At the end of my pitch, one of the partners in the venture capital firm said, "That was great. I really appreciate you coming down here. And let me ask you something: Who is taking care of your kids right now?"
I thought I was going to blush from being so angry, so I strained not to show any emotion. I remembered how my mom, on her first job interview in 1972, had to have a note from my dad that said the kids were being taken care of by a babysitter. I thought to myself, I am so sick of running a startup and I want to tell this guy to fuck off.
I said, "My husband takes care of the kids."
This was not entirely true. I mean, he did. Sometimes. But I had two full-time nannies.
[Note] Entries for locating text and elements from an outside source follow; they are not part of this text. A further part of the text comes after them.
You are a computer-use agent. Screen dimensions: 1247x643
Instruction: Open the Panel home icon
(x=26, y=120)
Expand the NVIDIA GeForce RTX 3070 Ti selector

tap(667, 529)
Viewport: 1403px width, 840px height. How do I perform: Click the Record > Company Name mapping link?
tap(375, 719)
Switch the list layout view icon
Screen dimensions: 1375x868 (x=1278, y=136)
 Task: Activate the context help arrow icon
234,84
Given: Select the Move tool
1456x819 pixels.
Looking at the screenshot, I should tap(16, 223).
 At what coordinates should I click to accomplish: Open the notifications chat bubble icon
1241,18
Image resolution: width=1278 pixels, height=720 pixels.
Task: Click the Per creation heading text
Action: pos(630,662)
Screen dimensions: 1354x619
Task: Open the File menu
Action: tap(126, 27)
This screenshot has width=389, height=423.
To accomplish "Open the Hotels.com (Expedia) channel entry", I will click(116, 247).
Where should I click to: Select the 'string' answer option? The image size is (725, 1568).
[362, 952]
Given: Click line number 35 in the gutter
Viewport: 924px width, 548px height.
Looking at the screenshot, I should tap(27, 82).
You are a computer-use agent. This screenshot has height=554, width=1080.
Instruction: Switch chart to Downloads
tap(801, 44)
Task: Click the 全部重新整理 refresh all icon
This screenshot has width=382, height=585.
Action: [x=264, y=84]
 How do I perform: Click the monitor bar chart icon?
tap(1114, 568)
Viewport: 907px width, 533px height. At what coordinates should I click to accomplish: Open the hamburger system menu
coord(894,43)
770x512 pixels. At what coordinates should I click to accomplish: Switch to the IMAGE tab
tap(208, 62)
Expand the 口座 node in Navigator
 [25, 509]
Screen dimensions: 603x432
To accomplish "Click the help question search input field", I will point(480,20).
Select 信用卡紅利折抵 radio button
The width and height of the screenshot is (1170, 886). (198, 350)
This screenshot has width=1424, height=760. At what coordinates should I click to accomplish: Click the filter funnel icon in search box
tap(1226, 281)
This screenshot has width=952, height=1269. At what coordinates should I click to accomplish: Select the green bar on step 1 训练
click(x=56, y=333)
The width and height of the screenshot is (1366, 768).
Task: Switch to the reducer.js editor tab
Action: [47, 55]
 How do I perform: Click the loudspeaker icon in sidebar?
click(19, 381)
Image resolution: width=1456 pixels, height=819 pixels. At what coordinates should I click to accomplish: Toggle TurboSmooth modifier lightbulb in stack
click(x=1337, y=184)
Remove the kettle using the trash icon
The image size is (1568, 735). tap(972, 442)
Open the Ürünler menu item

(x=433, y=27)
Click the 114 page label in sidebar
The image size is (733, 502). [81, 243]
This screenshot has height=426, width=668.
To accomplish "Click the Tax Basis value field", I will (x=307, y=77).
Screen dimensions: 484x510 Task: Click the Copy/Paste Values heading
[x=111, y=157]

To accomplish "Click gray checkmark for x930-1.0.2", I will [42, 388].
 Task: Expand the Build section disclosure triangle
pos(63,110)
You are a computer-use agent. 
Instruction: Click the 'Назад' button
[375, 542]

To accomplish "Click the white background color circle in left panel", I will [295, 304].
It's just that men don't like to hear about nannies. They want to feel like I'm like them – with a stay-at-home spouse. So I imply that.
But shortly after that meeting I gave up the CEO position at my company. Not because I was sick of men asking me who is taking care of my kids. I stepped down because I felt guilty that I wasn't spending enough time with my kids.
If you have two full-time nannies, you can delegate every single thing, if you want. In hindsight, I'm not sure what I did beyond hugging and kissing them and having some meals together. I missed a lot.
So it's a relief to be homeschooling. I like having them with me all day. I like knowing they are in the room next to me. And I like that I can work and be available to them. I know what's going on in their lives because I make the decisions instead of having the nanny do it.
In fact, it's working so well that I think I can launch another startup, but this time it'll be from my house, and it looks like I can raise almost all the money on the phone, so I don't have to travel very much.
But I was on the phone with an investor, and I said, "Hold on. My kids are screaming for me and I have to tell them I'm on a call."
The guy said, "Oh – do you need to get off the phone?"
"No, it's fine. This is a good time for me to talk."
"I always worry when I hear kids in the background. I once produced a movie where a dad is working on the weekend and the little girl comes into his office and says, 'Daddy, I wish I were one of your clients.'"
He's criticizing me. It's his way of asking, "Who's taking care of your kids?"
I'm home with my kids all day. His kids are in school all day. The guilt trip never starts, because we're a homeschool family.